リツキシマブ維持療法で濾胞性リンパ腫の再発リスクが有意に低下

リツキシマブと化学療法による寛解導入療法後のリツキシマブ維持療法で濾胞性リンパ腫の再発リスクが有意に低下【EHA2010】
八倉巻尚子=医学ライター 2010. 6. 15

学会スペシャル:第15回欧州血液学会
2010年6月10日~13日 Barcelona, Spain
抗CD20モノクローナル抗体製剤リツキシマブと化学療法による寛解導入療法で効果が認められた濾胞性リンパ腫患者において、リツキシマブによる維持療法がリンパ腫の再発リスクを有意に低下させ、有害事象による治療中止も少ないことが、国際的無作為化フェーズ3試験PRIMAの中間解析で明らかになった。6月10日から13日までスペイン・バルセロナで開催された欧州血液学会で、仏Hospices Civils de Lyon & Universite Claude BernardのGilles Salles氏らが報告した。

 リツキシマブについては、今年3月に欧州で、未治療の進行濾胞性リンパ腫の維持療法薬として適応拡大申請が行われている。同年4月には米で同様の申請が行われている。これらの申請は、PRIMA試験の結果に基づく。

 PRIMA試験は、未治療の進行濾胞性リンパ腫患者1217人を対象に、リツキシマブと化学療法による寛解導入療法で効果があった患者に、リツキシマブによる2年間の維持療法を行い、その有効性と安全性を検討した。

 寛解導入療法としてリツキシマブと化学療法を行い、奏効した患者1018人に対して、維持療法としてリツキシマブ375mg/m2を8週置きに2年間投与する群(505人)と経過観察のみの群(513人)に無作為に割り付けた。なお導入療法の化学療法には、CHOP療法(シクロホスファミド、ドキソルビシン、ビンクリスチン、プレドニゾロン)と、CVP療法(シクロホスファミド、ビンクリスチン、プレドニゾロン)、FCM療法(フルダラビン、シクロホスファミド、ミトキサントロン)が用いられた。

 主要評価項目である無増悪生存(PFS)は、24カ月時点のPFS率が維持療法群で82%だったのに対し、経過観察群は66%で、ハザード比は0.50(95%信頼区間;0.39-0.64)だった。年齢(60歳未満、60歳以上)、FLIPI(濾胞性リンパ腫国際予後指標;1以下、2、3以上)、寛解導入療法(R-CHOP療法、R-CVP療法、R-FCM療法)、寛解導入療法の効果(完全寛解、部分寛解)によるサブグループ解析でも、維持療法群は良好な結果を示した。

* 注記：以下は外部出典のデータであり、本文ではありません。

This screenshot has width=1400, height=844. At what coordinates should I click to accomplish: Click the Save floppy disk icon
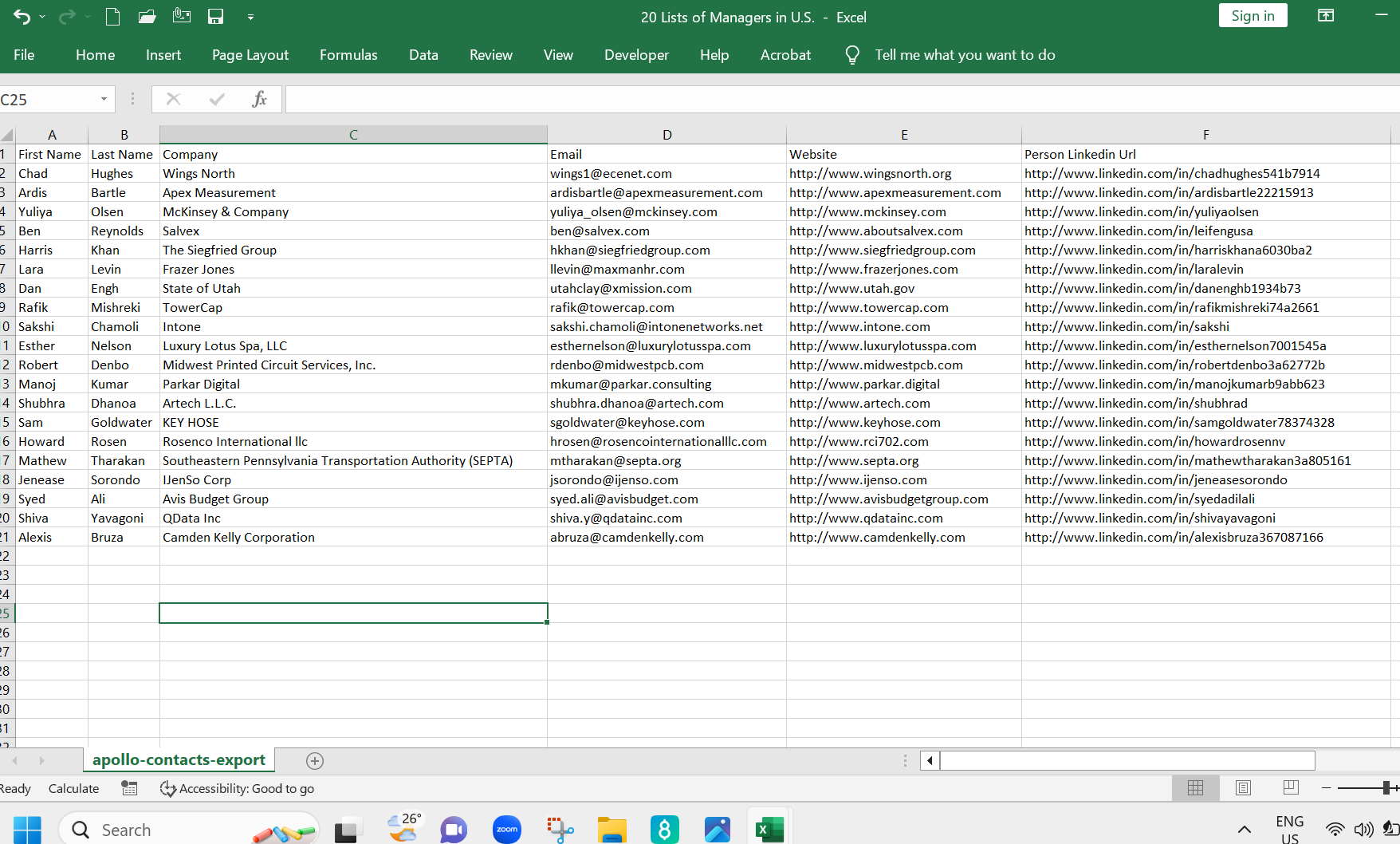tap(215, 17)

 さらに、維持療法群では別のリンパ腫治療薬に変更するリスクが減少した(ハザード比は0.61、p<0.0003)。  維持療法後で完全奏効が見られた患者の内訳をみると、寛解導入療法後も完全奏効を維持していた患者は、維持療法群258人中209人、経過観察群190人では153人、寛解導入療法後は部分奏効もしくは病勢安定だった患者はそれぞれ49人、37人だった。

 グレード 3/4の有害事象は維持療法群が23%、経過観察群が16%と、維持療法群で多かったが、新たな有害事象はなかった。グレード3/4の好中球減少はそれぞれ4%、1%未満、グレード3/4の感染症も4%、1%未満、グレード2以上の感染症は37%、22%だった。なお、有害事象による治療中止の患者は両群とも少なく、維持療法群では10人、経過観察群は1人だった。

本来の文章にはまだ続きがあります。